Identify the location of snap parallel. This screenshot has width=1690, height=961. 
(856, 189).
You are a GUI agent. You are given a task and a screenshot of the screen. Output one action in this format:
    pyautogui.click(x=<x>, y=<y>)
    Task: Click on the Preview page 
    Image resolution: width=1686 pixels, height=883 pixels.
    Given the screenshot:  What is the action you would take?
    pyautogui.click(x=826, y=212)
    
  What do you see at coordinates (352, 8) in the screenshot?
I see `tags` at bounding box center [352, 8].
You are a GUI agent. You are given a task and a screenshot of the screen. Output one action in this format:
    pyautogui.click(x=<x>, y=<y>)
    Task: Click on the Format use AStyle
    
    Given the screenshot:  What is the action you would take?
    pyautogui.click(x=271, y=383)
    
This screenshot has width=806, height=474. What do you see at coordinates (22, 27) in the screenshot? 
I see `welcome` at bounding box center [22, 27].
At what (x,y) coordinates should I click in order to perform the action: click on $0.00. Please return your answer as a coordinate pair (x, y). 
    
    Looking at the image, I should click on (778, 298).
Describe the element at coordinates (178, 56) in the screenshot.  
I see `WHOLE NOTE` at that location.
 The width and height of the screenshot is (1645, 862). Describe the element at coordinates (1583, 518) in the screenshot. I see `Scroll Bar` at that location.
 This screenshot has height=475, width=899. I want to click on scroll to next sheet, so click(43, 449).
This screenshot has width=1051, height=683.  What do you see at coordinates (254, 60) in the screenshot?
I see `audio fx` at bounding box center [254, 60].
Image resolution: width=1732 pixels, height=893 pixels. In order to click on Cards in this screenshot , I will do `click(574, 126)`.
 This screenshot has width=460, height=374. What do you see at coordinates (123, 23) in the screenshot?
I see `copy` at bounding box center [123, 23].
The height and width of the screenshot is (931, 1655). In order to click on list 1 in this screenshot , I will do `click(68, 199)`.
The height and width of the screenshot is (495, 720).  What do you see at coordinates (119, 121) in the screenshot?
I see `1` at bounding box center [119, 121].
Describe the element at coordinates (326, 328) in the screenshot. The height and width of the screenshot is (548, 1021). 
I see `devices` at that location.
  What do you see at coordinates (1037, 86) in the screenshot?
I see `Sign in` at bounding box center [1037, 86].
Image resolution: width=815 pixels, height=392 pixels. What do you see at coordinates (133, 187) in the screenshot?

### Objetivo de la tarea
Renombra "GUI agent" como "interface agent" en todas las entradas y reprodúcelas sin ningún otro cambio.

### Solución del ejercicio
Identify the location of snap parallel. This screenshot has width=1690, height=961. 
(856, 189).
You are a interface agent. You are given a task and a screenshot of the screen. Output one action in this format:
    pyautogui.click(x=<x>, y=<y>)
    Task: Click on the Preview page 
    Image resolution: width=1686 pixels, height=883 pixels.
    Given the screenshot:  What is the action you would take?
    pyautogui.click(x=826, y=212)
    
  What do you see at coordinates (352, 8) in the screenshot?
I see `tags` at bounding box center [352, 8].
You are a interface agent. You are given a task and a screenshot of the screen. Output one action in this format:
    pyautogui.click(x=<x>, y=<y>)
    Task: Click on the Format use AStyle
    
    Given the screenshot:  What is the action you would take?
    pyautogui.click(x=271, y=383)
    
This screenshot has width=806, height=474. What do you see at coordinates (22, 27) in the screenshot? 
I see `welcome` at bounding box center [22, 27].
At what (x,y) coordinates should I click in order to perform the action: click on $0.00. Please return your answer as a coordinate pair (x, y). 
    
    Looking at the image, I should click on (778, 298).
Describe the element at coordinates (178, 56) in the screenshot.  
I see `WHOLE NOTE` at that location.
 The width and height of the screenshot is (1645, 862). Describe the element at coordinates (1583, 518) in the screenshot. I see `Scroll Bar` at that location.
 This screenshot has height=475, width=899. I want to click on scroll to next sheet, so click(43, 449).
This screenshot has width=1051, height=683.  What do you see at coordinates (254, 60) in the screenshot?
I see `audio fx` at bounding box center [254, 60].
Image resolution: width=1732 pixels, height=893 pixels. In order to click on Cards in this screenshot , I will do `click(574, 126)`.
 This screenshot has width=460, height=374. What do you see at coordinates (123, 23) in the screenshot?
I see `copy` at bounding box center [123, 23].
The height and width of the screenshot is (931, 1655). In order to click on list 1 in this screenshot , I will do `click(68, 199)`.
The height and width of the screenshot is (495, 720).  What do you see at coordinates (119, 121) in the screenshot?
I see `1` at bounding box center [119, 121].
Describe the element at coordinates (326, 328) in the screenshot. The height and width of the screenshot is (548, 1021). 
I see `devices` at that location.
  What do you see at coordinates (1037, 86) in the screenshot?
I see `Sign in` at bounding box center [1037, 86].
Image resolution: width=815 pixels, height=392 pixels. What do you see at coordinates (133, 187) in the screenshot?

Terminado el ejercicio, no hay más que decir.